Heavy oil–water loop transportation technology has emerged as one of the most significant solutions for energy-efficient utilization globally. However, this technology encounters several challenges, particularly in accurately identifying the key factors that influence the stability and pressure gradient of heavy oil–water ring transport. This study analyzes the impact of critical factors, such as density difference, viscosity difference, oil–water flow rate, and interfacial tension, on the pressure gradient and flow stability within heavy oil–water ring transportation pipelines through numerical simulations. Additionally, an orthogonal test is employed to quantitatively evaluate the significance level of these four factors concerning the pressure gradient and eccentric stability index. The results indicate that a smaller density difference between oil and water leads to less disruption of the core-annular flow structure and, consequently, results in a lower pressure gradient value. When the viscosity of heavy oil falls within a specific range, variations in the oil–water viscosity exert minimal influence on the water ring stability but have a more pronounced effect on the pressure gradient. The flow rate of oil–water is crucial for maintaining stable core-heavy-oil flow toward the pipeline’s end; reduced flow rates increase the likelihood that core-heavy-oil will come into contact with pipe walls, thereby elevating both pipeline pressure gradients and diminishing water ring stability.
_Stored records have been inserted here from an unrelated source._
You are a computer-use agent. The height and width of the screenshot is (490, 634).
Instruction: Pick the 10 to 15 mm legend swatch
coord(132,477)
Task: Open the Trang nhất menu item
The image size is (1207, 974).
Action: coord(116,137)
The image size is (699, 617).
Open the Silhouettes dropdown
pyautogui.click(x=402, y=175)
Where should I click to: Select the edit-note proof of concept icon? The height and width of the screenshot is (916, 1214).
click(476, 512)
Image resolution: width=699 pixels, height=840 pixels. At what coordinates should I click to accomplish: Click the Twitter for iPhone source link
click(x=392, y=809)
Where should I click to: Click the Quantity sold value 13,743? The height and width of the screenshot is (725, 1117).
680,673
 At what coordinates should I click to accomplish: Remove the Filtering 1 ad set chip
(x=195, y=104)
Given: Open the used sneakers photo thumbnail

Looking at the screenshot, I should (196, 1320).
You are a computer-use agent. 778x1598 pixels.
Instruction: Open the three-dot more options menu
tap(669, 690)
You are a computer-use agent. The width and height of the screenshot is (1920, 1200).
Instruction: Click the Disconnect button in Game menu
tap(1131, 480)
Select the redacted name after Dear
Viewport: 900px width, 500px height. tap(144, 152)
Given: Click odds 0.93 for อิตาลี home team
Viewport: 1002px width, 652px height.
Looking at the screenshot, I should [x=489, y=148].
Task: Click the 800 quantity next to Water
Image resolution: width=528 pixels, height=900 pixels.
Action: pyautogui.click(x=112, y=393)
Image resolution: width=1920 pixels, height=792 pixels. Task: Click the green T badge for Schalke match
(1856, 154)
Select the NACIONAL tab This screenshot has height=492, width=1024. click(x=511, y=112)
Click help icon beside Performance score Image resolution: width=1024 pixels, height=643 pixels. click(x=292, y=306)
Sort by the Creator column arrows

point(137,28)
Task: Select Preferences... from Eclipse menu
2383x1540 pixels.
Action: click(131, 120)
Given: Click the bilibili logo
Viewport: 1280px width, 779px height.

Furthermore, while changes in interfacial tension have negligible effects on the water ring stability, an increase in interfacial tension correlates with an increased pressure gradient. Through orthogonal test analysis, it was determined that among these factors, the density difference exerts the most significant influence on both pressure gradient and stability; this is followed by flow rate and viscosity differences. In contrast, interfacial tension demonstrates a minimal impact relative to other variables.